I am a strong believer that the universe conspires. If you really want something, do a visioning exercise, put in the right amount of energy and hard work and things will come your way.
10. In the last 12 months, what new belief, behaviour, or habit has most improved your life?
It will be about creating my own work from the home office and changing my behaviours to align more digitally.
Using that model to communicate with my team, clients, and other stakeholders effectively.
Time management is also another thing am working on to better manage my work and personal life as they can overlap easily in a work-from-home setting.
11. Any part of your work that you are putting in extra hours to improve on?

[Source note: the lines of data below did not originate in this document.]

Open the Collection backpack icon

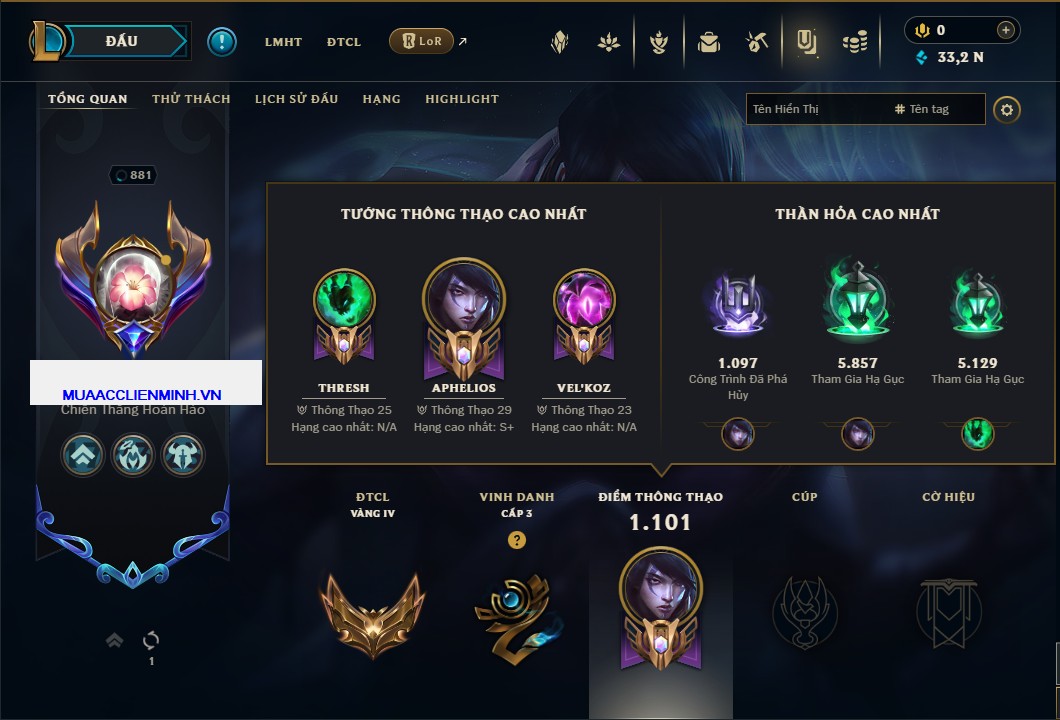pyautogui.click(x=708, y=42)
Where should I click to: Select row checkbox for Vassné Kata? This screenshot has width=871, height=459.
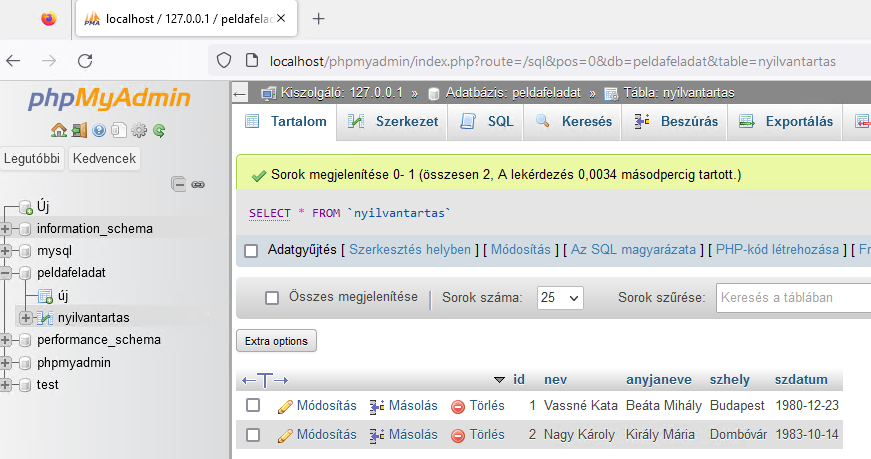[x=253, y=406]
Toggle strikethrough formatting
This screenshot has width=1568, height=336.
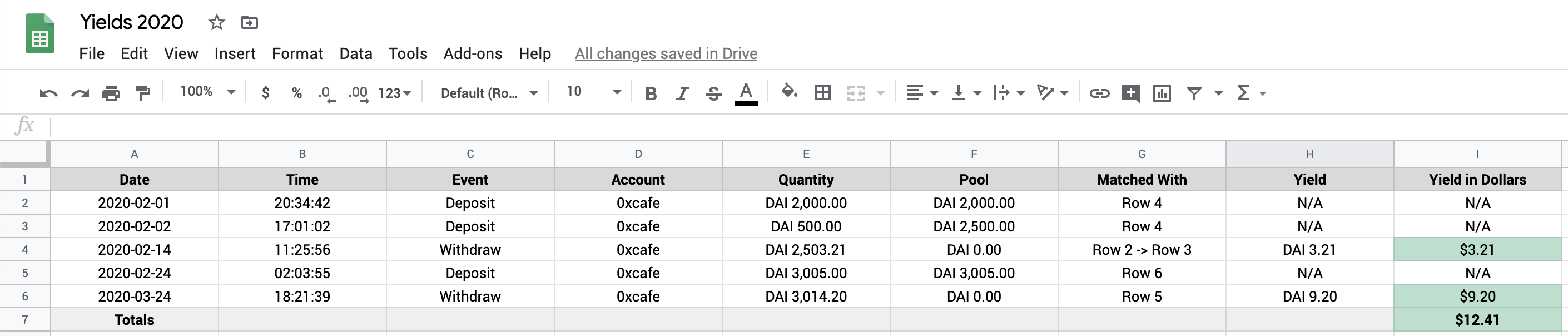click(713, 93)
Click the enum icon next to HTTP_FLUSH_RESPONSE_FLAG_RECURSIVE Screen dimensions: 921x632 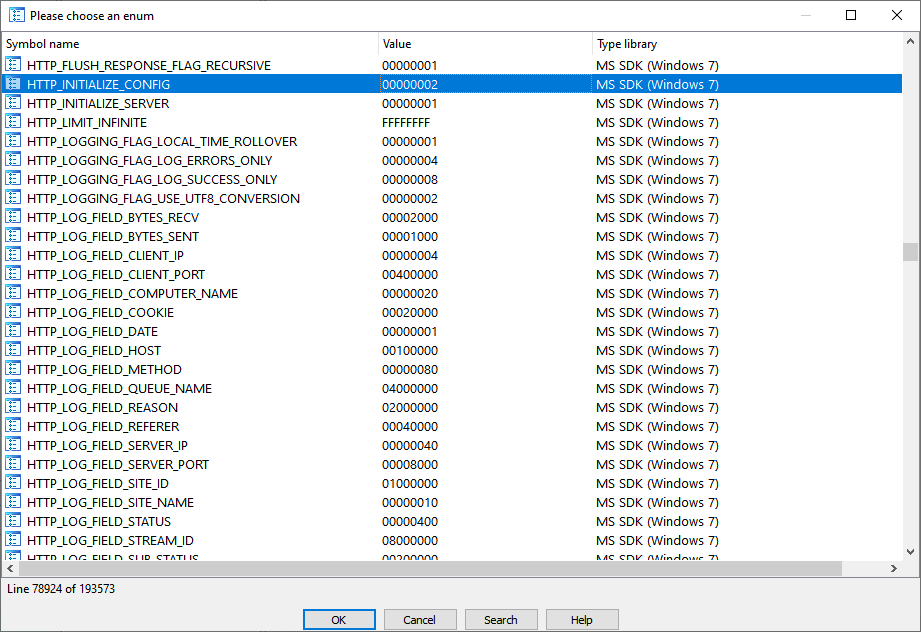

Lately, I have started to use a lot of sales productivity tools that help me to release more bandwidth for other stuff.
For example, tools like PhantomBuster, LeadConnect, etc.
They really help me in reaching out to the customers automatically and free me up of time to focus on more strategic matters.
12. What’s one productivity hack you can’t live without?
Managing business contacts is a huge challenge.
I use scanning tools to capture name cards that I have collected since a decade ago and that really helps me to better organise the vast number of contacts I have developed since my day one in Sales.
13. Something interesting about yourself that isn’t on your LinkedIn profile.
It would be my love for sports. I played cricket in Delhi under 16 at zone level in school. I also play for my University and my company.
Apart from that, I love sketching since I have a design background. I love to sketch cartoons although I stopped for some time and recently picked it up again.